GSSAPI(3) | User Contributed Perl Documentation | GSSAPI(3) |
NAME¶
GSSAPI - Perl extension providing access to the GSSAPIv2 library
SYNOPSIS¶
use GSSAPI; my $targethostname = 'HTTP@moerbsen.grolmsnet.lan'; my $status; TRY: { my ($target, $tname, $ttl ); $status = GSSAPI::Name->import( $target, $server, GSSAPI::OID::gss_nt_hostbased_service) or last; $status = $target->display($tname) or last; print "\n using Name $tname"; my $ctx = GSSAPI::Context->new(); my $imech = GSSAPI::OID::gss_mech_krb5; my $iflags = 0 ; my $bindings = GSS_C_NO_CHANNEL_BINDINGS; my $creds = GSS_C_NO_CREDENTIAL; my $itime = 0; my $itoken = q{}; my $otoken; $status = $ctx->init($creds,$target, $imech,$iflags,$itime,$bindings,$itoken, undef, $otoken,undef,undef) or last; $status = $ctx->valid_time_left($ttl) or last; print "\n Security context's time to live $ttl secs"; } unless ($status->major == GSS_S_COMPLETE ) { print "\nErrors: ", $status; } else { print "\n seems everything is fine, type klist to see the ticket\n";
DESCRIPTION¶
This module gives access to the routines of the GSSAPI library, as described in rfc2743 and rfc2744 and implemented by the Kerberos-1.2 distribution from MIT.
Since 0.14 it also compiles and works with Heimdal. Lacks of Heimdal support are gss_release_oid(), gss_str_to_oid() and fail of some tests. Have a look at the tests in t/ directory too see what tests fail on Heimdal ( the *.t tests are just skipping them at the moment)

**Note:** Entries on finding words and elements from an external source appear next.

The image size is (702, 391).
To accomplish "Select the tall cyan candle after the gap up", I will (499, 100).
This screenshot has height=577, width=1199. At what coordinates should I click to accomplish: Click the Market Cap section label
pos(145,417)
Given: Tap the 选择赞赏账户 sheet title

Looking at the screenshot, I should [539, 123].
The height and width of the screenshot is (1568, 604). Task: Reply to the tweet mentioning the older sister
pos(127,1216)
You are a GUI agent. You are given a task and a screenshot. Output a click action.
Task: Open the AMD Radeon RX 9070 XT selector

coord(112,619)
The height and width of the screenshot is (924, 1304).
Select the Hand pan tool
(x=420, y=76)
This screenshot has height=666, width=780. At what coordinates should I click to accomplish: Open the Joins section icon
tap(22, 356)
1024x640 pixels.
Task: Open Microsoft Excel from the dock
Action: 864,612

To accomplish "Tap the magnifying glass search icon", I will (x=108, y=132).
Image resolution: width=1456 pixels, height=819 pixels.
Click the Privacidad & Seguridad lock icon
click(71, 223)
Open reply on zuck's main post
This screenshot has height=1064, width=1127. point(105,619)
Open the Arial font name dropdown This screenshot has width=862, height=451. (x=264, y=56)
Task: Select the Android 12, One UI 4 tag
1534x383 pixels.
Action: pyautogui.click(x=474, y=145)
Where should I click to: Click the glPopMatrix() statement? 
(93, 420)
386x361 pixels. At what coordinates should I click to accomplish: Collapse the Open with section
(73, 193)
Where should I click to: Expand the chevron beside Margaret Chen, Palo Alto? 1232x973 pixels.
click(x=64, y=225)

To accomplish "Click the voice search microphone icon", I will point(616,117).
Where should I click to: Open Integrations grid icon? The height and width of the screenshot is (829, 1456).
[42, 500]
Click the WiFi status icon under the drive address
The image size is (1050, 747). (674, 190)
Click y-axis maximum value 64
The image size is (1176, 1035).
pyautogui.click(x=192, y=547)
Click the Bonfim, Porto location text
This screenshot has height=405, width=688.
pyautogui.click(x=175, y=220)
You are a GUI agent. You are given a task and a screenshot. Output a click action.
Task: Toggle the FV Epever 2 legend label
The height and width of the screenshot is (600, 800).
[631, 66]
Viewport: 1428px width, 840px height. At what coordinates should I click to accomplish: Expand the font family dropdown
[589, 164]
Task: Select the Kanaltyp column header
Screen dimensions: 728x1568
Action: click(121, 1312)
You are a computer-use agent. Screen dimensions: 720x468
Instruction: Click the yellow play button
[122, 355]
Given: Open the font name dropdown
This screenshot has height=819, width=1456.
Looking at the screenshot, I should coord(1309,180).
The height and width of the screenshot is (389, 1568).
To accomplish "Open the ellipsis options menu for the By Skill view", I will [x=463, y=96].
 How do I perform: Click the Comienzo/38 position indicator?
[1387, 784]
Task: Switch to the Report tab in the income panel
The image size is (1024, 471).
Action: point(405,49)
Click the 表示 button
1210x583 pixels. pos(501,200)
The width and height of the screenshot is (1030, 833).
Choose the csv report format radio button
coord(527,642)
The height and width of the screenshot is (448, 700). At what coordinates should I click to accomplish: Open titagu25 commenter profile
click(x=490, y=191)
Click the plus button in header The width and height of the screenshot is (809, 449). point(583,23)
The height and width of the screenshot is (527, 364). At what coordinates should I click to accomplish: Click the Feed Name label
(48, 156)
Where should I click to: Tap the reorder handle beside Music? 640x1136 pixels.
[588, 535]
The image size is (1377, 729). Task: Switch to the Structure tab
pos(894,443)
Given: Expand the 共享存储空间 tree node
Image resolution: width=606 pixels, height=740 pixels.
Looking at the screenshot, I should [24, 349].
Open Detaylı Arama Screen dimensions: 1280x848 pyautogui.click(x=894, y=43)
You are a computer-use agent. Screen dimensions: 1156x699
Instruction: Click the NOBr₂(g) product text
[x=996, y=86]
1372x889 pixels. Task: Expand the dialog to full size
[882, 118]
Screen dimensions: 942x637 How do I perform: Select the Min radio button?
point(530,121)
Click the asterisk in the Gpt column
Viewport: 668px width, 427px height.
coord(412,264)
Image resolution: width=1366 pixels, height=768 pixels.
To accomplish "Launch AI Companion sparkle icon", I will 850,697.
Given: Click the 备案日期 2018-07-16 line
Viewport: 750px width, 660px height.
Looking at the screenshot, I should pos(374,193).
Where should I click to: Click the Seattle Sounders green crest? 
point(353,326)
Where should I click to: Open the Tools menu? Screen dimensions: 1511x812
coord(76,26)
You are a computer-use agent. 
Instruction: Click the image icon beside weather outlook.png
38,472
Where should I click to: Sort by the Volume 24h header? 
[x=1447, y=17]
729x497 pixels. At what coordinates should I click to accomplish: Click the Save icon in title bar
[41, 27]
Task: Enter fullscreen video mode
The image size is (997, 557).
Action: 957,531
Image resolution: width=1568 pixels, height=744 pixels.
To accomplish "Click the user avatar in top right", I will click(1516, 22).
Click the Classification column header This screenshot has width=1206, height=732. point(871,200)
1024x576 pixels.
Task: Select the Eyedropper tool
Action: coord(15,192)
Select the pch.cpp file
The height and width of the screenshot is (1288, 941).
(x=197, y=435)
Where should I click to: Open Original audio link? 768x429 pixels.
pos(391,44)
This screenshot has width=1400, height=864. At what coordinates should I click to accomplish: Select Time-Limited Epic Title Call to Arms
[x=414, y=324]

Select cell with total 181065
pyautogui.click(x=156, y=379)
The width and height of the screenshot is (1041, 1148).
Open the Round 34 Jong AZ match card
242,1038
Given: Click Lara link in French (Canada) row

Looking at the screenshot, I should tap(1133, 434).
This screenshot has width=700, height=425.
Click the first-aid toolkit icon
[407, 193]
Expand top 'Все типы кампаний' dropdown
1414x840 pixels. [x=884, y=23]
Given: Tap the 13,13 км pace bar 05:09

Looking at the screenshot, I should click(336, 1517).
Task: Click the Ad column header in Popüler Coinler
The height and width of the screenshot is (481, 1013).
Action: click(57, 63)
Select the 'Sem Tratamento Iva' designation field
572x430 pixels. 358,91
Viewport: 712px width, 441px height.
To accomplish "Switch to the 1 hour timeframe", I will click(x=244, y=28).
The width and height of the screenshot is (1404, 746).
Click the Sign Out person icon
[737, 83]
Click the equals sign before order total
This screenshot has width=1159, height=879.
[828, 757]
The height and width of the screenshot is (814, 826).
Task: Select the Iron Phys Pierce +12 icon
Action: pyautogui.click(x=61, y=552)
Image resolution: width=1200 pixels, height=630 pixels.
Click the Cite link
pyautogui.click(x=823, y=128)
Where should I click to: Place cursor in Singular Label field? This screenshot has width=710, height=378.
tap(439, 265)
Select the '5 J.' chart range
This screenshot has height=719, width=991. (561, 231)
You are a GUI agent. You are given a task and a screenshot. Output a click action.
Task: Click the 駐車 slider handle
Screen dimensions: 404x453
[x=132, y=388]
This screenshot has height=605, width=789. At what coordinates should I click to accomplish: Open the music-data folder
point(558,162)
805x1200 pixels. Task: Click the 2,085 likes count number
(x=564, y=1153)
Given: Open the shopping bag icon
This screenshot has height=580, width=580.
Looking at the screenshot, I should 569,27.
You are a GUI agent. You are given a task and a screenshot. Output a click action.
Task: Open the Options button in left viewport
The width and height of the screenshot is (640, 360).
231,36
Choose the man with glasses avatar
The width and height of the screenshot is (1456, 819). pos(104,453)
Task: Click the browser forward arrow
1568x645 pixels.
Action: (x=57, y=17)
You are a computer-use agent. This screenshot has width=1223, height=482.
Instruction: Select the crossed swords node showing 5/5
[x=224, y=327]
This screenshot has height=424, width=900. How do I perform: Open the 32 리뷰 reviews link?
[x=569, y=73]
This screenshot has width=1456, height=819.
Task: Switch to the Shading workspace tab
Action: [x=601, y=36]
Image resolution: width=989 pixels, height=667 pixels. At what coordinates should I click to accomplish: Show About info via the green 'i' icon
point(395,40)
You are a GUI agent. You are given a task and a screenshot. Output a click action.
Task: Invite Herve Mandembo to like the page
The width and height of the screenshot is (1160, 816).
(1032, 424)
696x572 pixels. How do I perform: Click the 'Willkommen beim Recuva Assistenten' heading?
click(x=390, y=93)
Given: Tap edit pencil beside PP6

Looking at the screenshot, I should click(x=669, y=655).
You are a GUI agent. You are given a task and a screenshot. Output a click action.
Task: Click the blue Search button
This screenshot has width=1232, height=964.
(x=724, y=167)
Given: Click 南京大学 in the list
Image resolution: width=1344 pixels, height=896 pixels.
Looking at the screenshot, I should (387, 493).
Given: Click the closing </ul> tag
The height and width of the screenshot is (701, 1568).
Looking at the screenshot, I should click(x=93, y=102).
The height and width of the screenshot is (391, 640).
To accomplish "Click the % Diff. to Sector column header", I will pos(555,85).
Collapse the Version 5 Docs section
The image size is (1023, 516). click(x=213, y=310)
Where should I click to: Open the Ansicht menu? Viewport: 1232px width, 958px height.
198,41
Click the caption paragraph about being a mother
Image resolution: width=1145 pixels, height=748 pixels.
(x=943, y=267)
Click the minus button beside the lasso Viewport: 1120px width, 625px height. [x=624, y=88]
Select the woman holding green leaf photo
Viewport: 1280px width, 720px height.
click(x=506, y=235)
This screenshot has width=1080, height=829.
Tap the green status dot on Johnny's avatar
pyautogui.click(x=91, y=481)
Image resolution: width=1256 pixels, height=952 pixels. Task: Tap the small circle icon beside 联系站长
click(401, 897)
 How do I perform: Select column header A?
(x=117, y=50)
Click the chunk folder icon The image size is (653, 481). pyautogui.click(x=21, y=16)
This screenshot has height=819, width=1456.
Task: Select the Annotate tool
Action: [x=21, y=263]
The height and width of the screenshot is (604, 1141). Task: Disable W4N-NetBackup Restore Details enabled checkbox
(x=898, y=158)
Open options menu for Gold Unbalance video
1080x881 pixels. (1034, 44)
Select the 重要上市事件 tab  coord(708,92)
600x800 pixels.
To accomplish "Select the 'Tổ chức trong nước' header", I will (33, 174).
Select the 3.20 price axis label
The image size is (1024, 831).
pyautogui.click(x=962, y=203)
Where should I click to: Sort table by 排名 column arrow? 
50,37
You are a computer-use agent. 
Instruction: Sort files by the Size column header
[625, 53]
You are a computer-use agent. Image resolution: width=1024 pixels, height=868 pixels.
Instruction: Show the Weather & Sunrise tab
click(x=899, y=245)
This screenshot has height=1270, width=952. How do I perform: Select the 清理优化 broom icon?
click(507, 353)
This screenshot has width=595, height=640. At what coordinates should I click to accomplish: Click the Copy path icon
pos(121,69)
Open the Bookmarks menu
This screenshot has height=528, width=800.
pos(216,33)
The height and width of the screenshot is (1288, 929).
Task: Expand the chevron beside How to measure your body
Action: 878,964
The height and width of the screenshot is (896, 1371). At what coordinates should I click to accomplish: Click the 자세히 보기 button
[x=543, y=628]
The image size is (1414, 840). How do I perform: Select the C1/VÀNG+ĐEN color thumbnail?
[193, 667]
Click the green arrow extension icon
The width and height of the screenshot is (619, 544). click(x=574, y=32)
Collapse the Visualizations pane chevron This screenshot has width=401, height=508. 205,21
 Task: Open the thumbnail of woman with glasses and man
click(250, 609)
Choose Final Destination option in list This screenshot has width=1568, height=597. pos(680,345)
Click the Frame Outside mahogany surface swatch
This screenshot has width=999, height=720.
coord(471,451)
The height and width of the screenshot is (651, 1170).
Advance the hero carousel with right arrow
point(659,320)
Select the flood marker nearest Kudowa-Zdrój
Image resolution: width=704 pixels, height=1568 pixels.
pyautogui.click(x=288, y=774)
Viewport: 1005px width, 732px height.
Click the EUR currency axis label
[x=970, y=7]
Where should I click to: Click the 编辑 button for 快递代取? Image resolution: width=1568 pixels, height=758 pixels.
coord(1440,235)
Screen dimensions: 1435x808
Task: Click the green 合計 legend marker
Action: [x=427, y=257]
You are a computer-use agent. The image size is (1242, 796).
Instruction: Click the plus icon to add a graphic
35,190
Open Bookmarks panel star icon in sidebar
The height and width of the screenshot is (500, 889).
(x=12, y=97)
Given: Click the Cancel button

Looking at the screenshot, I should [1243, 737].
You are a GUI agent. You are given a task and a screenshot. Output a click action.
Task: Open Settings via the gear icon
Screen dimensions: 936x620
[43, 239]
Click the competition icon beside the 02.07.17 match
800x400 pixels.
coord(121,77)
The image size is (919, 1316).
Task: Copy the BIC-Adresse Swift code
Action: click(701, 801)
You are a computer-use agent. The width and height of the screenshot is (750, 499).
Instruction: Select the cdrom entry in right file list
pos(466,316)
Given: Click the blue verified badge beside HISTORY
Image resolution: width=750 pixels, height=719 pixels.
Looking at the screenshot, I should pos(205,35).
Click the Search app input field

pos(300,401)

The API presented by this module is a mildly object oriented reinterpretation of the C API, where opaque C structures are Perl objects, but the style of function call has been left mostly untouched. As a result, most routines modify one or more of the parameters passed to them, reflecting the C call-by-reference (or call-by-value-return) semantics.
All users of this module are therefore strongly advised to localize all usage of these routines to minimize pain if and when the API changes.
USAGE¶
This module wraps the GSSAPI C-Bindings. If you are new to GSSAPI it is a good idea to read RFC2743 and RFC2744, the documentation requires you to be familiar with the concept and the wordings of GSSAPI programming.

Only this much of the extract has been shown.